Fred Gmitter has just discovered the first signs of greening disease on a 15-year-old tree.
“So, you’re here at a very bad time for me,” he says.
The University of Florida scientist is driving a pickup truck through the Citrus Research Center grove about 45 minutes southwest of Orlando.
“It doesn’t spare anyone,” he says. “Research facilities like ours are just as susceptible to the problem as anyone else out there.”
Gmitter pulls up to another tree with very few leaves and small, inedible fruit littering the ground under it—telltale signs of the disease, he says. It affects the vast majority of trees here and hundreds of thousands more in commercial groves across the state. There’s no known cure. But Gmitter and his partners have been breeding trees that seem to hold out longer before becoming infected.
“Almost all the trees are in decline and dying,” he says. “But you’re walking down a row and suddenly you come to four trees in a row that look good.”
Scientists study these healthy trees Gmitter calls “survivors” to try and unlock their genetic secrets. But survivors are becoming scarcer. Among the unhealthy multitudes, he walks around a lone tree that’s lush and covered in fruit.
“There’s something different about this tree,” he says with a smile.
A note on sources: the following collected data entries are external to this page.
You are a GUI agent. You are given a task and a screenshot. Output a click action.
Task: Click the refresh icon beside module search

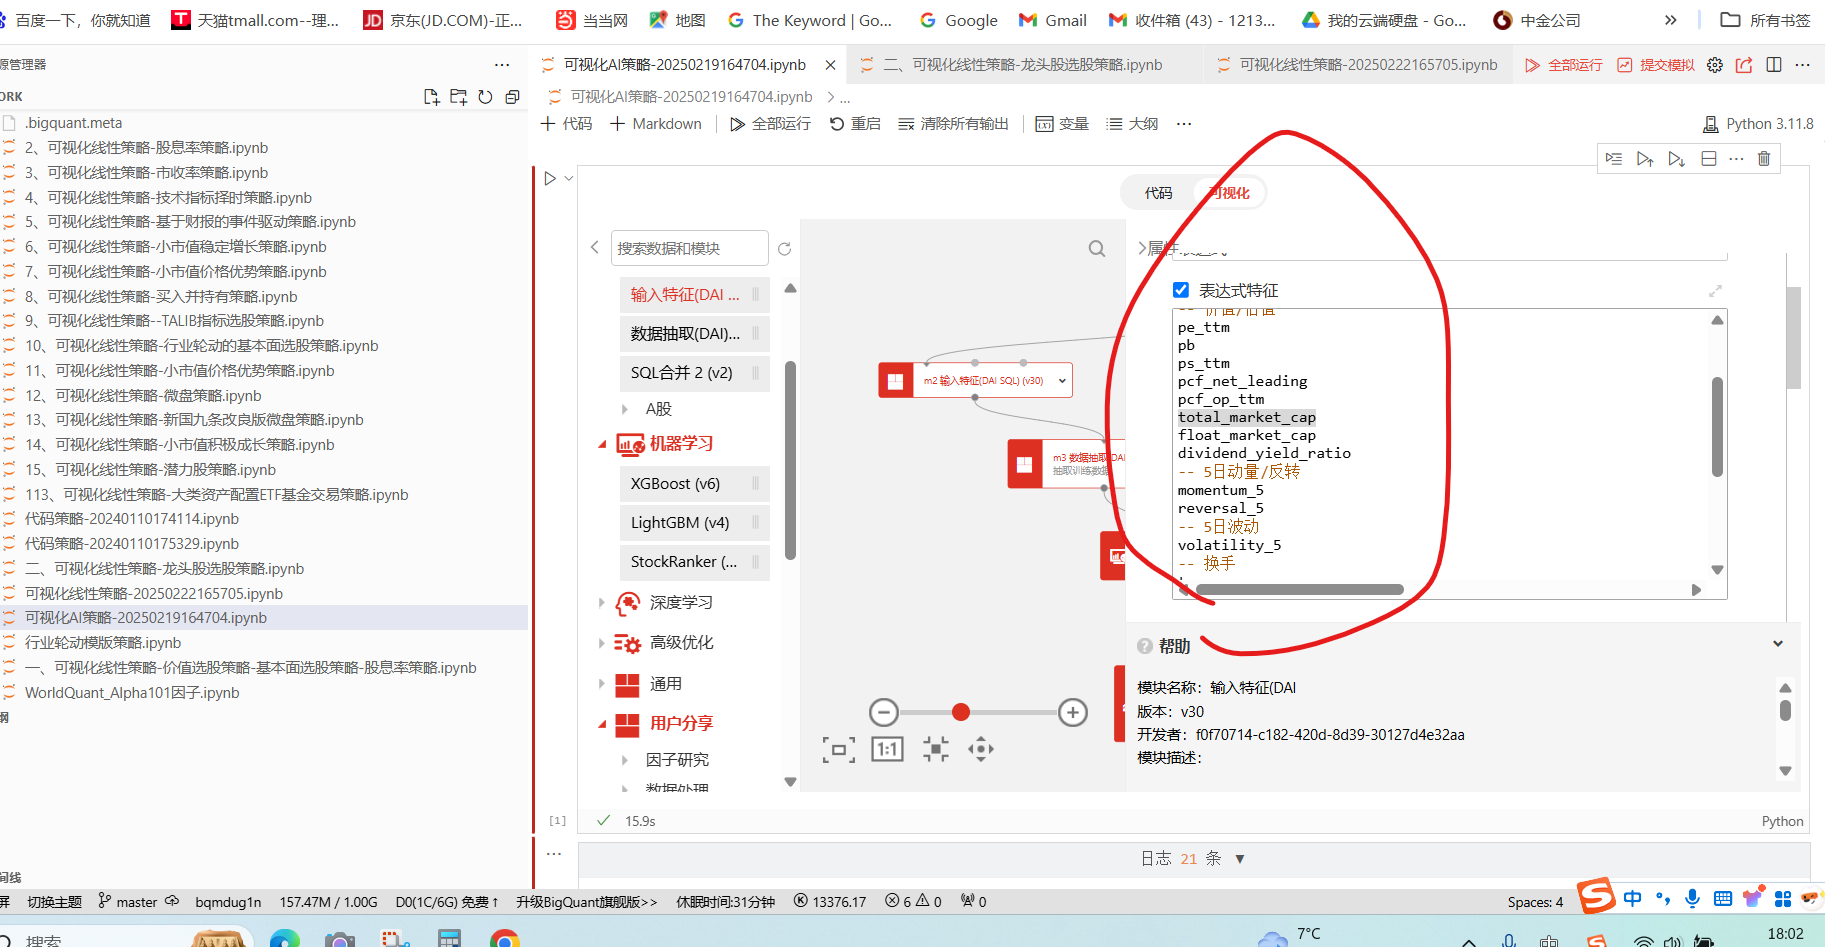(x=784, y=249)
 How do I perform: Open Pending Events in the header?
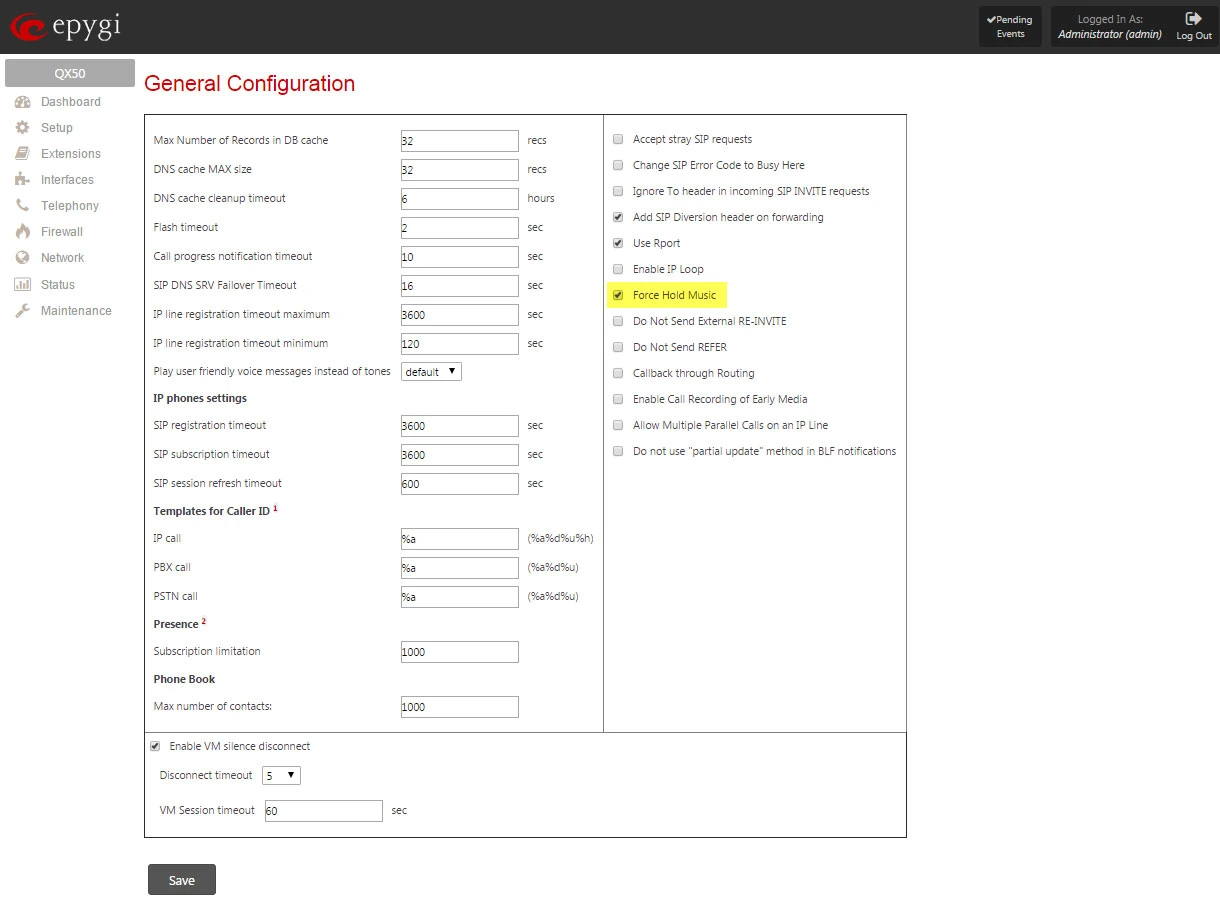(1010, 27)
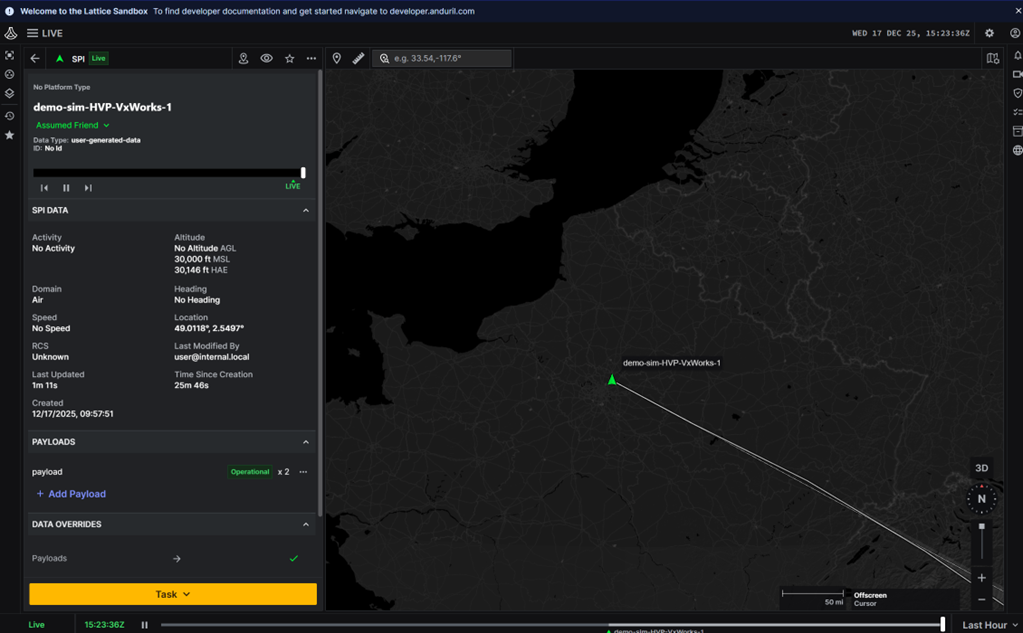Viewport: 1023px width, 633px height.
Task: Favorite this entity with the star icon
Action: (x=289, y=59)
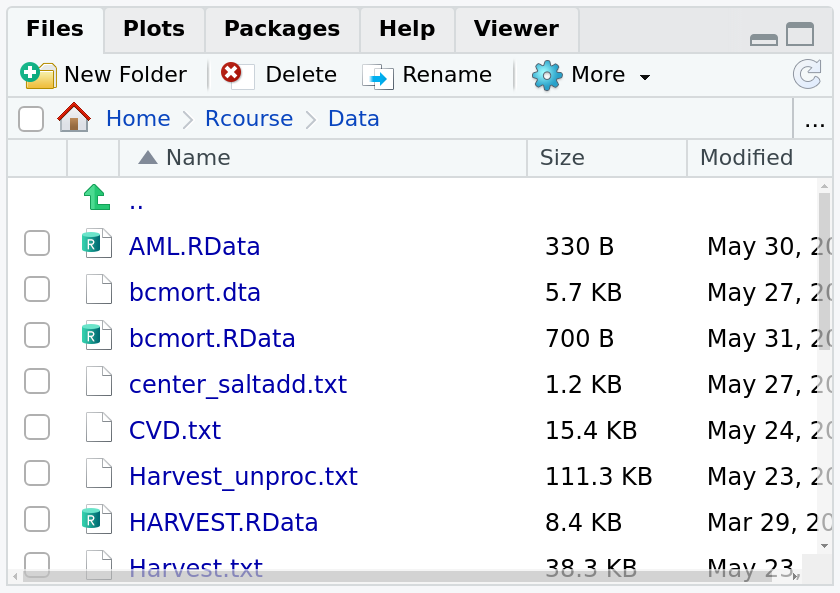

No infection here, he says. But a closer examination reveals some of its fruit is turning green on the bottom.
“This is also worrisome, the “red nose,” the color inversion,” he says with a sigh. “I don’t think I want to go see any more trees with you today. But this is the nature of the challenge and what’s going on.”
Despite setbacks, Gmitter says his team has developed 16 tree varieties they believe are resistant to greening—at least so far. Usually, they’d study these experimental rootstocks for at least 15 years before selling them. But growers say they don’t have that kind of time.
“Our industry is in steep decline right now. It may be an indication of our desperation, but we need these rootstocks,” says Mike Stewart, horticulture manager for Consolidated Citrus, one of the state’s highest-producing orange growers.
“We hope that they are better—they appear to be better than any other rootstocks that we have available at this stage,” Stewart says.
He says normally his company wouldn’t gamble on buying young, largely untested trees. But after replacing half a million trees in the past couple years, he says experimental is better than dead.
“We would probably be willing to risk putting all of our production on them,” he says.
But before growers can test the stocks commercially, Gmitter says the state must grant a permit exemption that would allow them to be mass produced in Oregon and shipped back to Florida. Just as the Legislature has invested more heavily in greening research, Gmitter says he’s confident the exemption will be granted.
“Many of the politicians recognize that this industry is worth about $10 billion to the state economy, 60 [thousand] to 70,000 jobs. So this is important not just to the farmers who do this, not just to the juice companies, but, you consider the taxes that are paid and what that means to all the citizens of the state of Florida,” he says.
Gmitter and Stewart are on a technical advisory committee that will vote mid-December whether to recommend the exemption. Regardless of the decision, Gmitter says four of the 16 varieties will be ready for commercial trials next summer.